Un rapport de l’Inspection générale des Finances (IGF), que Bakchich s’est procuré, passe à la loupe une dizaine d’opérations immobilières au Sarkostan et pointe des prêts ou donations litigieux (du CIL à des sociétés où siègent Smadja et Gaubert, mais aussi à des proches, des hommes politiques) et des dépenses non justifiées (voyages, fleurs, voitures haut de gamme, PV, restaurants, « cadeaux » à des fonctionnaires et avocats…). Un train de vie « non dénué d’aspects somptuaires », en tremble la vénérable IGF.
Lorsqu’en 1993, la droite remporte les législatives et revient au pouvoir, Sarko devient ministre du Budget, puis cumule le ministère de la Communication qu’Alain Carignon doit lâcher après sa mise en examen — où Gaubert devient son directeur adjoint de cabinet. Ainsi introduit, l’ami Thierry change de braquet et va tendre sa sébile dans différents ministères du gouvernement Balladur, pour les faire cracher au bassinet au nom de la construction de HLM. Et l’enthousiasme est là : 23 millions d’euros en quatre ans. Seul problème, la loi interdit aux ministères de cotiser au 1% logement. Ce que n’a pas manqué de relever l’IGF. Mais que Sarkozy n’a apparemment pas vu passer au ministère du Budget.

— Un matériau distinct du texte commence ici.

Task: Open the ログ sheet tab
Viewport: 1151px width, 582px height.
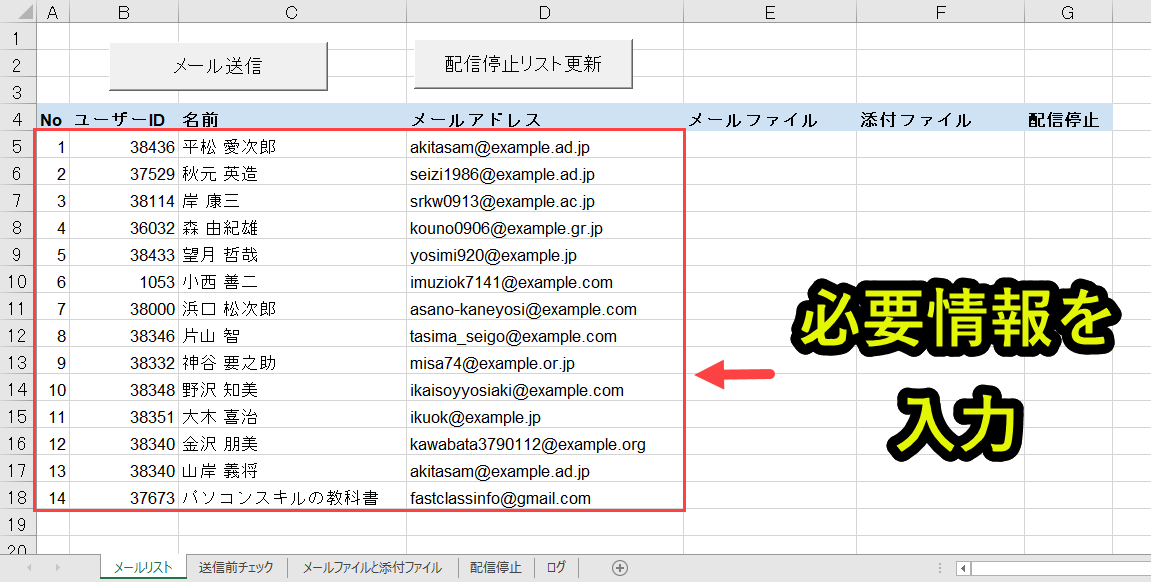Action: coord(556,567)
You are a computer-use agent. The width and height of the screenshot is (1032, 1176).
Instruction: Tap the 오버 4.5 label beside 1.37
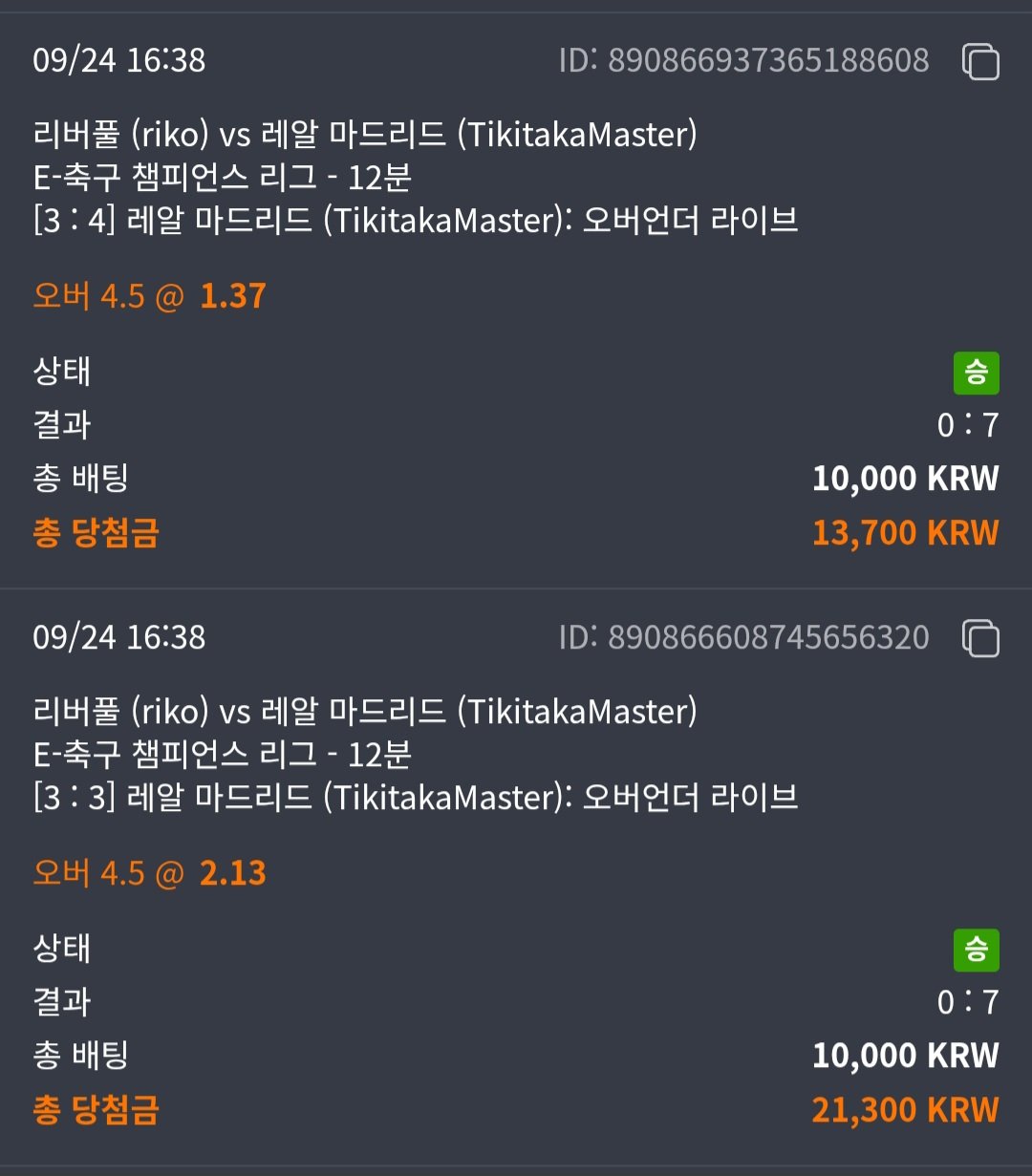(x=89, y=296)
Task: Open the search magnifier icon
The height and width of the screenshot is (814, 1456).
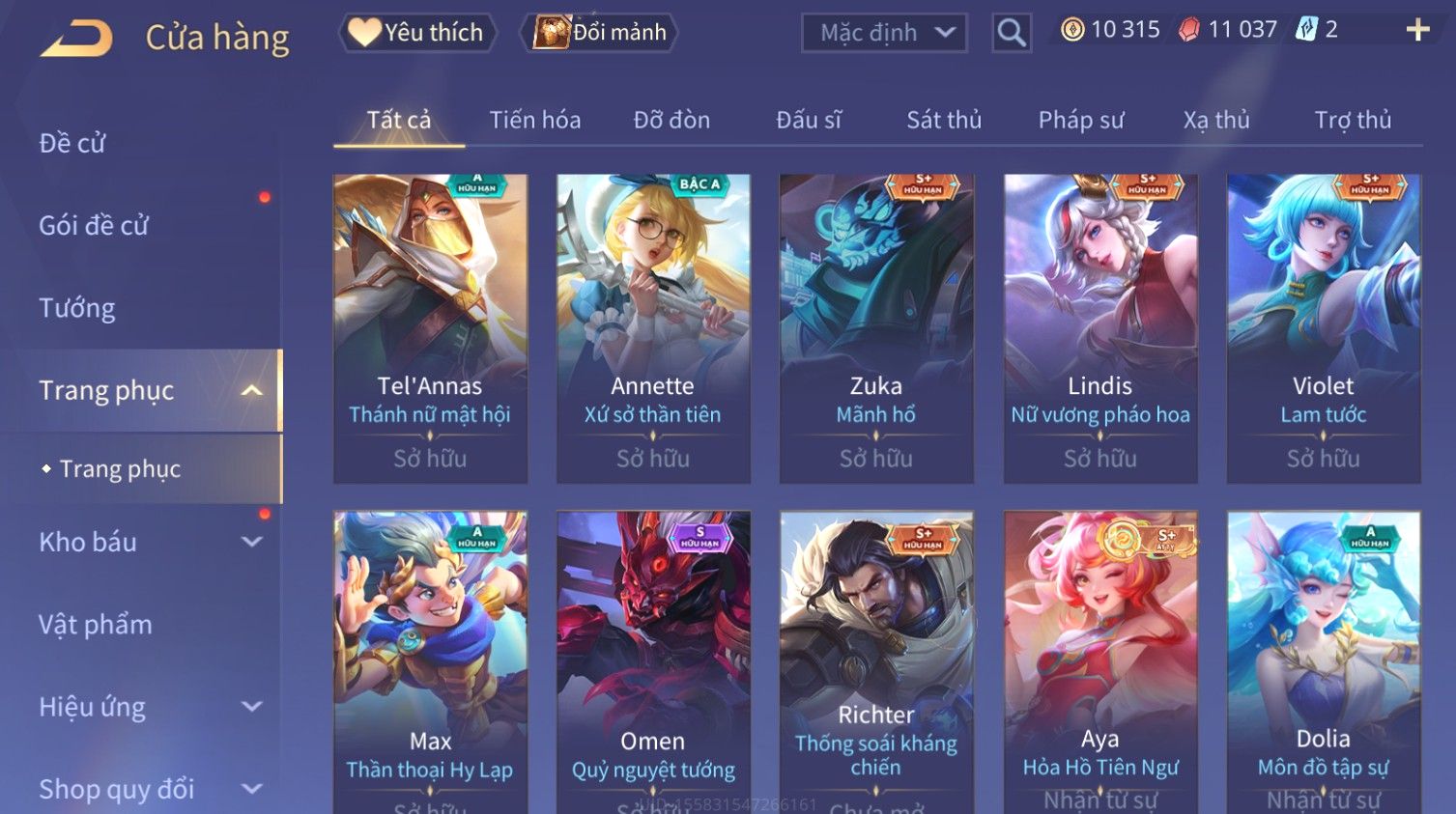Action: tap(1012, 33)
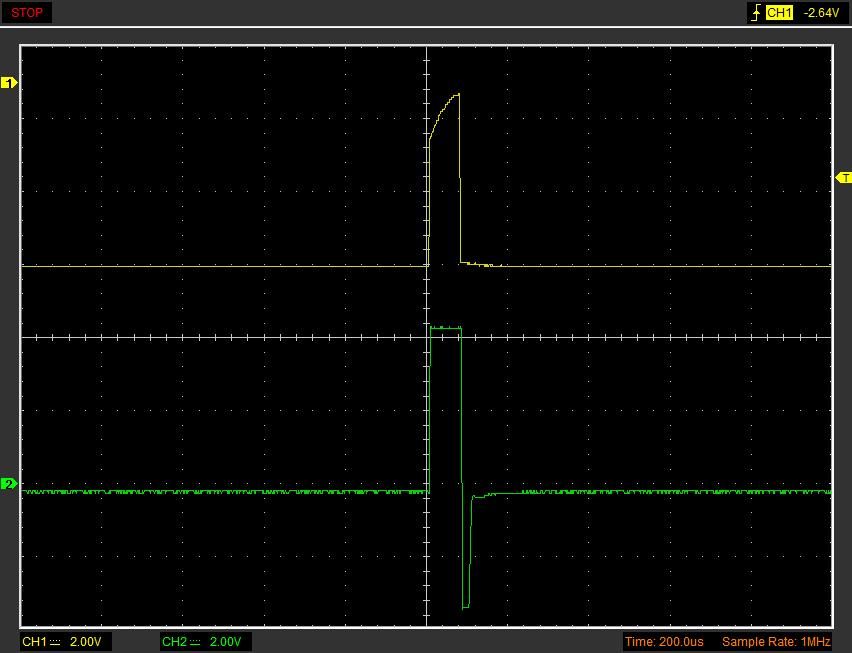Click the red STOP acquisition indicator

click(27, 13)
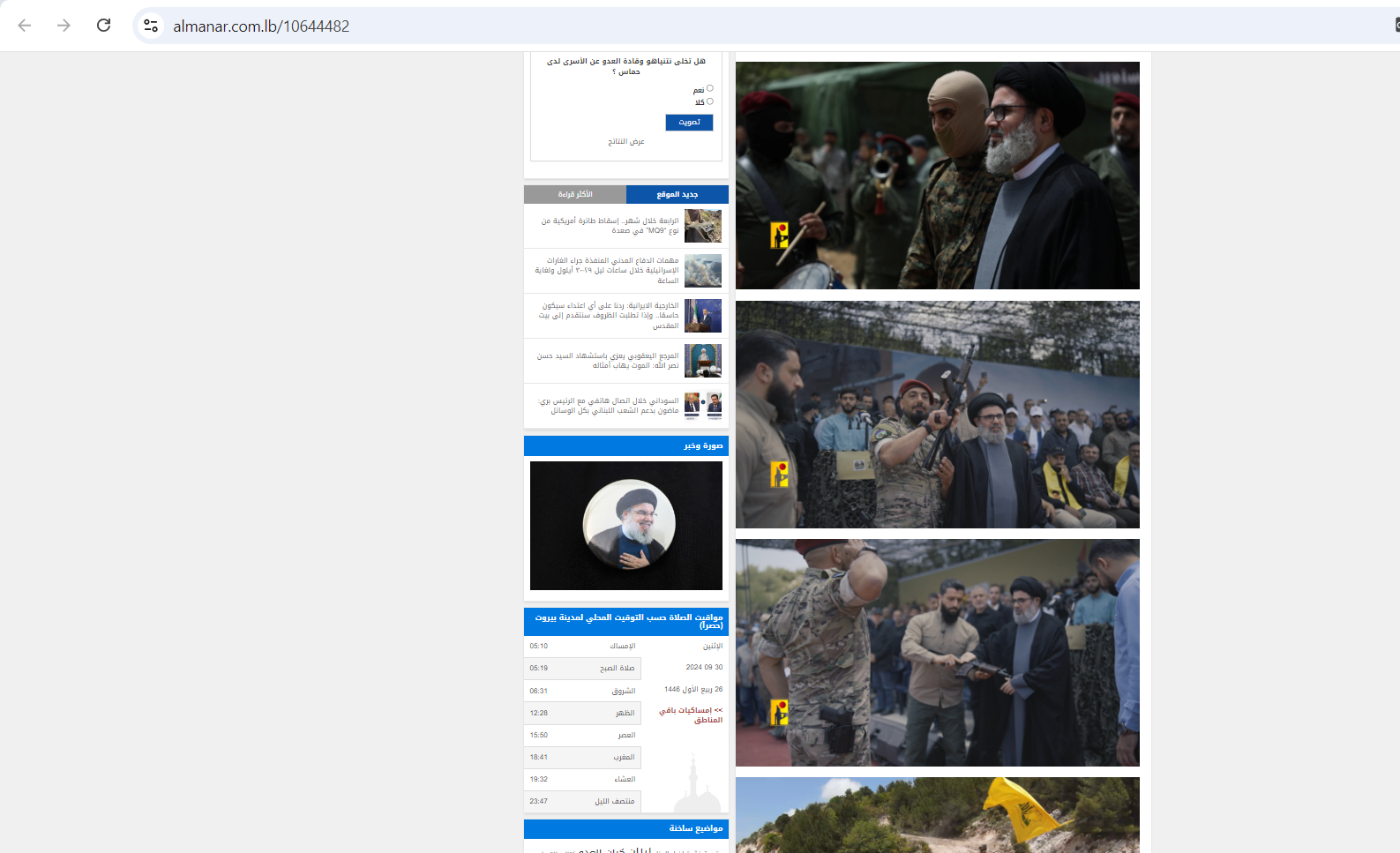The width and height of the screenshot is (1400, 853).
Task: Open the Iranian foreign ministry news thumbnail
Action: pyautogui.click(x=702, y=316)
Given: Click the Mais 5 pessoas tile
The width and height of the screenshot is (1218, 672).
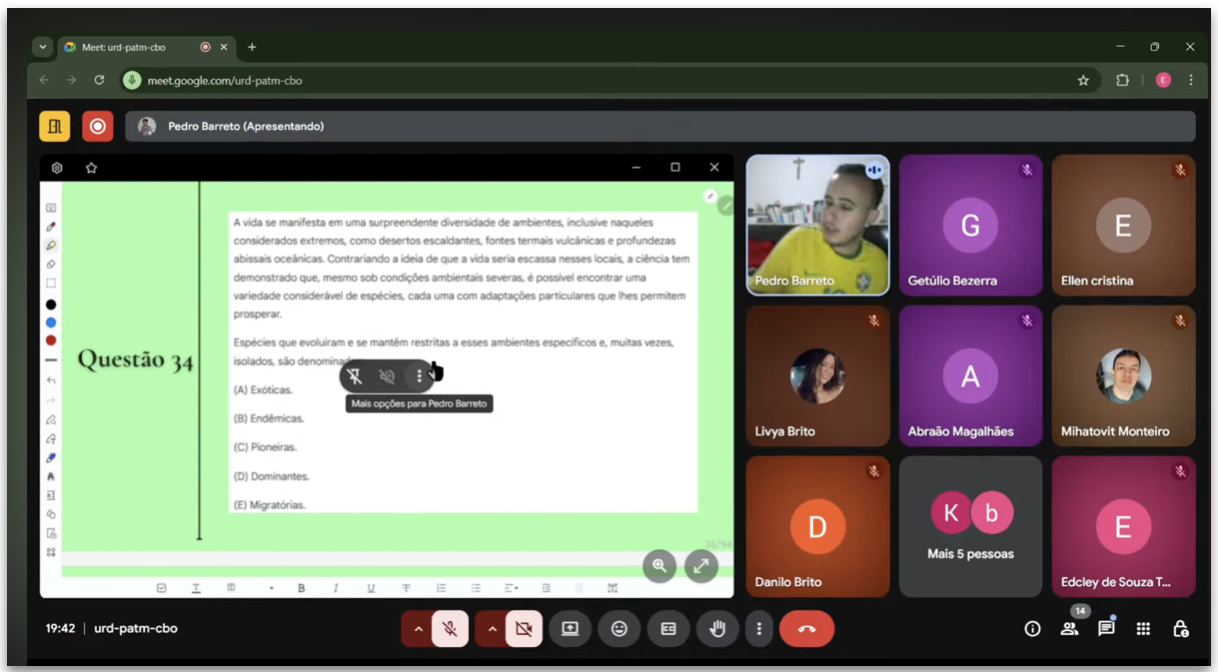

Les inspecteurs des Finances se sont au passage intéressés à l’achat d’une berline haut de gamme par une des associations de Gaubert. Une jolie Safrane avec options, payée 300.000 francs en 1993, revendue deux ans et demi plus tard pour 116.800 francs à Brice Hortefeux. L’IGF estime la « perte nette comptable » pour l’association à « près de 17.000 francs ». Mais elle se base prudemment sur une baisse annuelle à l’argus de 25% de la valeur de la voiture. Sur une hypothèse plus réaliste de 10% de dévaluation annuelle, le trou dépasse les 100.000 francs. Une seconde Safrane sera vendue par l’association à un proche, pour « une perte nette comptable de près de 120.000 francs », selon l’estimation de l’IGF.
L’acheteur de la première Safrane est aujourd’hui ministre, et le vendeur, Thierry Gaubert, devrait passer en correctionnelle début octobre au tribunal de Nanterre. Il est poursuivi avec son associé pour, entre autres, « abus de biens sociaux, abus de confiance, prise illégale d’intérêt, escroquerie, faux et recel ». Il aurait dû choisir la politique. On y est moins embêté.